[Collected data]
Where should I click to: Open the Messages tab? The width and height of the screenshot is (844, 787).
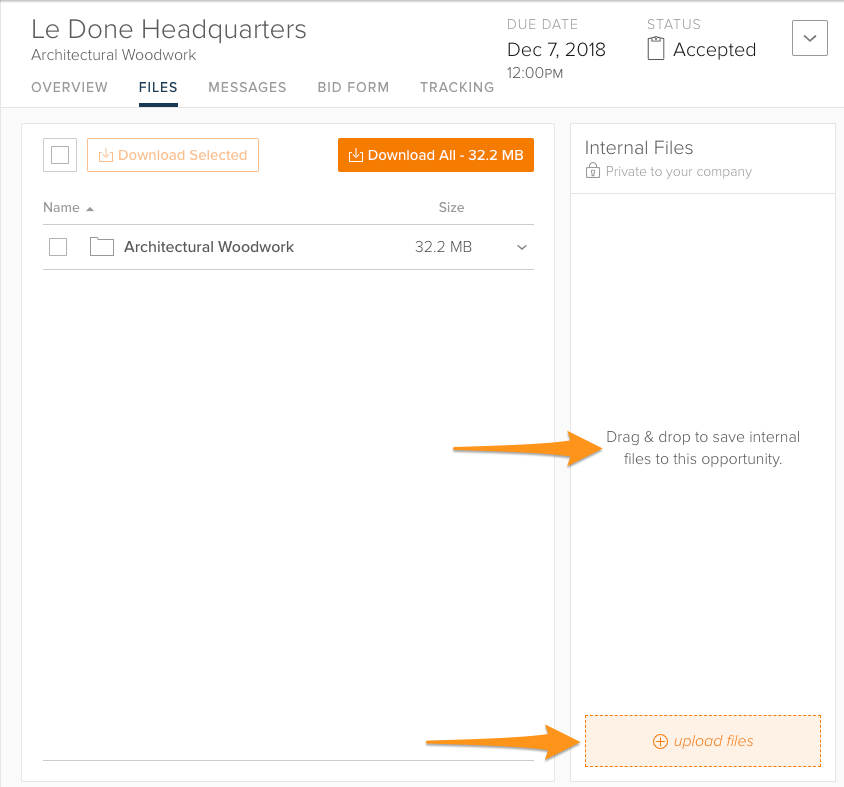coord(247,88)
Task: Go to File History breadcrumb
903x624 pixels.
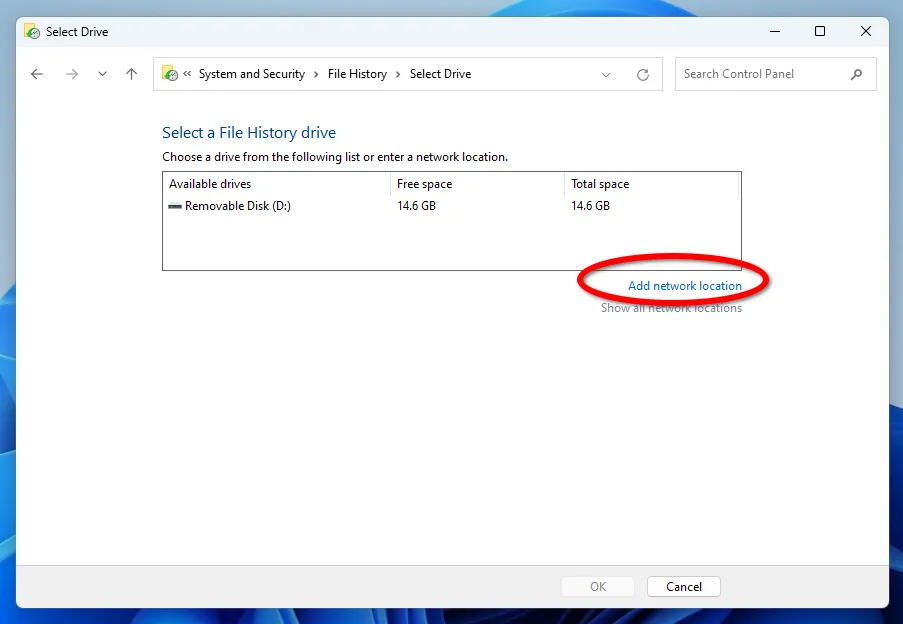Action: [x=357, y=74]
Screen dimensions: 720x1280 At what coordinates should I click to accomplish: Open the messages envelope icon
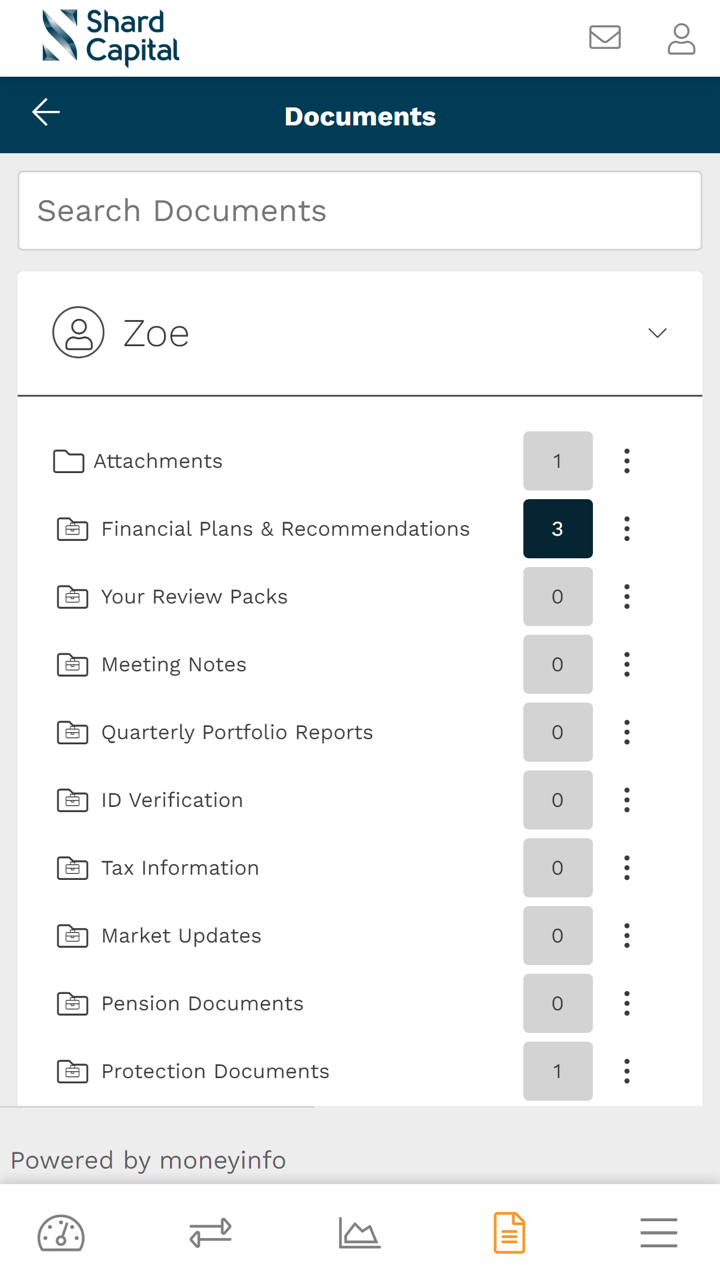605,38
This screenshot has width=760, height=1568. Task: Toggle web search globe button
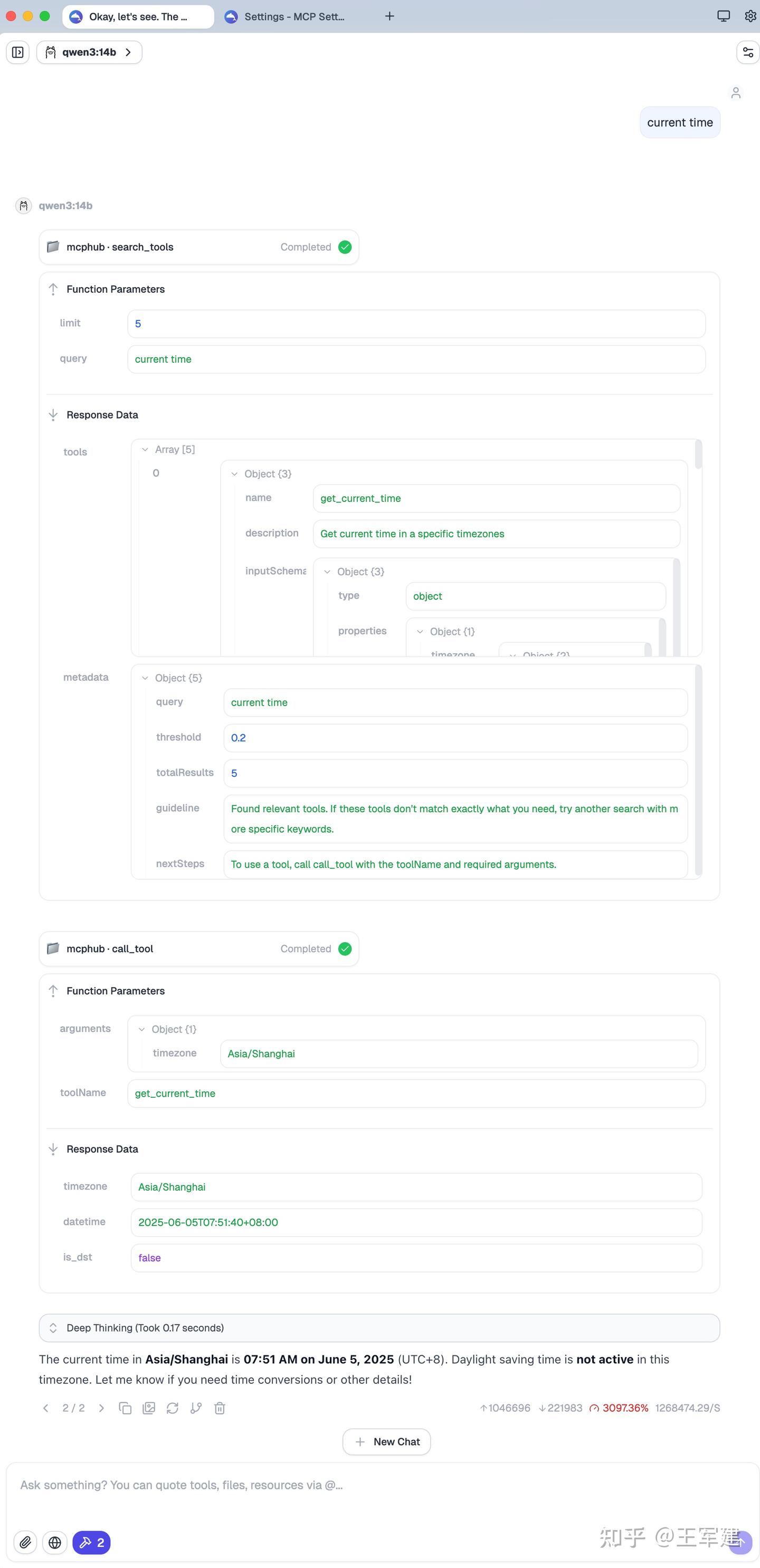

▸ **Exercise prompt**
Every line above that holds "Task" should be copied out.

▸ **Solved problem**
Task: Go to File History breadcrumb
This screenshot has width=760, height=1568. Task: Toggle web search globe button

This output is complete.